Relation between Sparse Primes and Curse of Dimensionality?

  • Context: Graduate 
  • Thread starter Thread starter FallenApple
  • Start date Start date
  • Tags Tags
    Primes Relation
Click For Summary

Discussion Overview

The discussion explores the potential relationship between sparse primes and the curse of dimensionality, examining how the distribution of prime numbers might relate to concepts in vector spaces and dimensionality in mathematics. Participants delve into theoretical implications, mathematical representations, and analogies between these concepts.

Discussion Character

  • Exploratory
  • Technical explanation
  • Conceptual clarification
  • Debate/contested
  • Mathematical reasoning

Main Points Raised

  • Some participants suggest that as the number line increases, primes become less common, which may relate to the curse of dimensionality where adding more basis vectors increases the dimensionality of the spanned space.
  • One participant proposes that each new prime could be viewed as adding a new dimension, impacting the likelihood of forming composite numbers from earlier primes.
  • Another participant discusses the representation of numbers as vectors composed of basis vectors, noting that the dimension of the number space increases with the discovery of new primes.
  • A participant raises the idea of compressing the natural number line to just the primes, suggesting that the ordering of numbers is encoded in the prime basis vectors.
  • One participant introduces a definition of an inner product based on the number of common prime factors between numbers, proposing a metric for measuring distance or correlation in this context.
  • Concerns are raised about the redundancy in representing numbers with multiple prime factors, leading to a search for metrics that account for unique basis vectors.
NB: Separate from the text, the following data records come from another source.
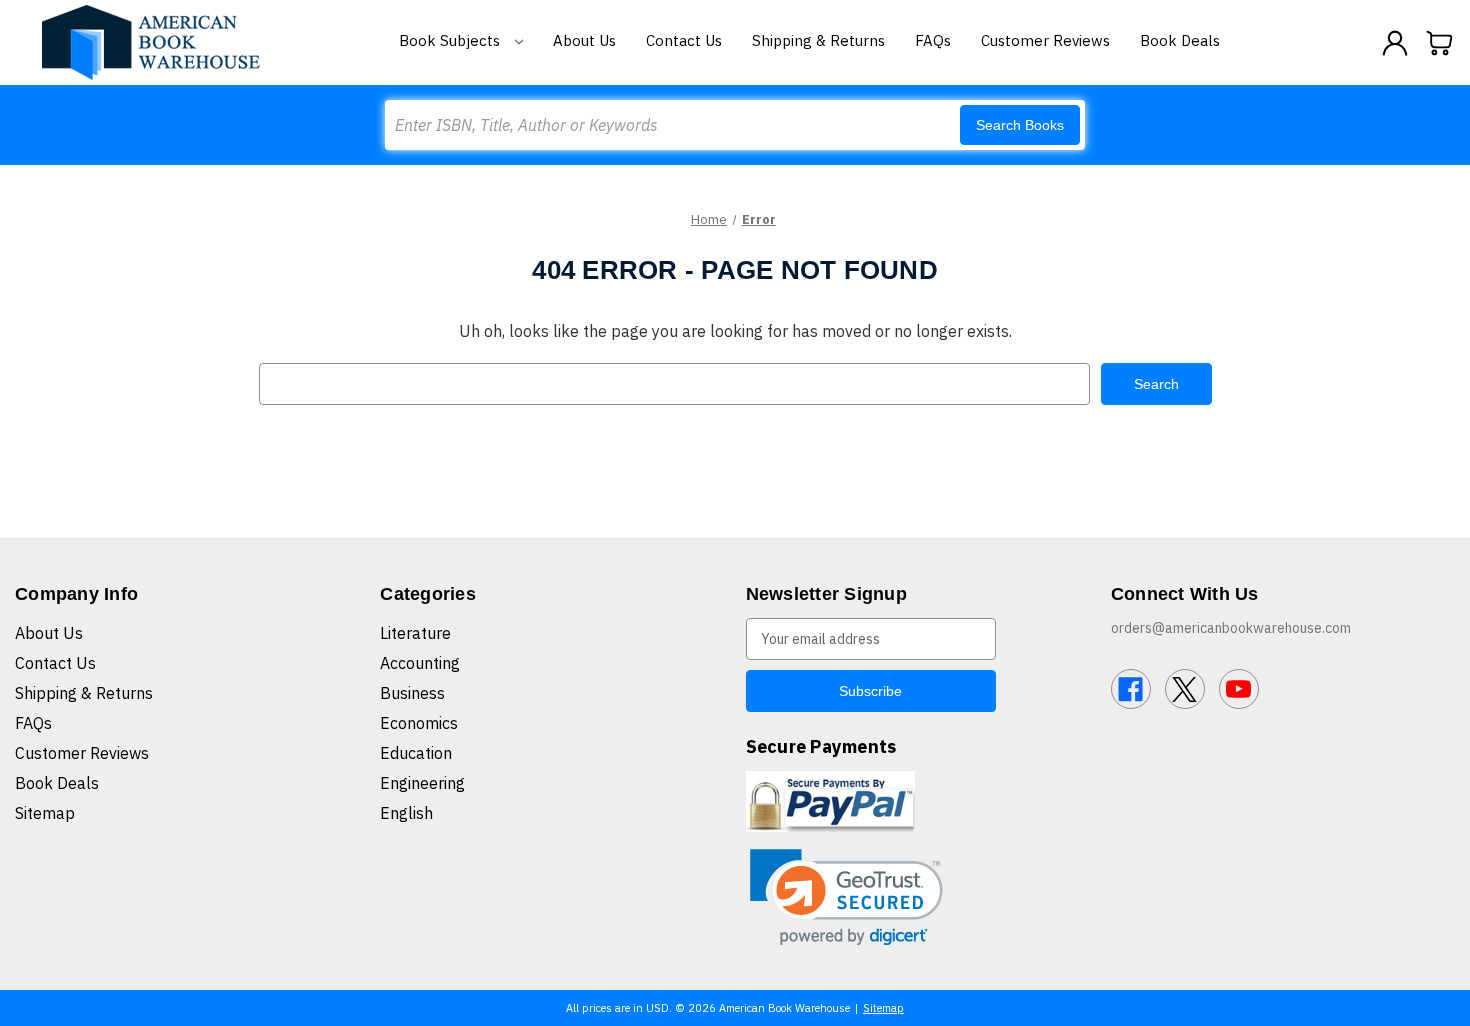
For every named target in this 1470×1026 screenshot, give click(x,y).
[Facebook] (1131, 689)
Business (412, 693)
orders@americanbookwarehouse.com (1231, 628)
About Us (584, 40)
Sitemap (45, 813)
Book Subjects (451, 40)
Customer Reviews (1045, 40)
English (406, 813)
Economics (419, 723)
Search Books (1020, 125)
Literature (415, 633)
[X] (1185, 689)
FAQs (933, 40)
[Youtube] (1239, 689)
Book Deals (1180, 40)
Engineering (422, 783)
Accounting (420, 663)
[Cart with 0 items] (1440, 43)
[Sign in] (1395, 43)
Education (416, 753)
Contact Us (684, 40)
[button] (846, 897)
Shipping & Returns (818, 40)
Areas of Agreement / Disagreement

Participants express various viewpoints on the relationship between sparse primes and dimensionality, with no clear consensus reached. The discussion includes competing ideas and interpretations of how these concepts might be related.

Contextual Notes

Participants acknowledge limitations in their arguments, such as the dependence on definitions of vector spaces and the unresolved nature of certain mathematical steps related to the proposed metrics and inner products.

FallenApple
Messages
564
Reaction score
61
Is there a relation between these concepts? We know that as we move down the number line, the primes become less common. This makes sense: as we get more and more numbers, they could be constituted using all the primes that came before early on and less likely to be constituted by all the recent primes.

Although the curse of dimensionality is more of an issue related to basis vectors. The curse is this: as more and more unrelated( i.e independent) vectors are added, the dimension of the spanned space goes up while each increment of data(i.e column vector) stays the same, hence it has to occupy more hyper volume for same increment of data. Hence the data becomes more sparse for each basis added.

This is analogous because each new number can be written as a multiplicative combination of older primes or it can be a new prime, with unknown chance. If there is a new prime, then this is analogous to adding a dimension(new building block) which could in principle have a non zero probability to build another number down the line.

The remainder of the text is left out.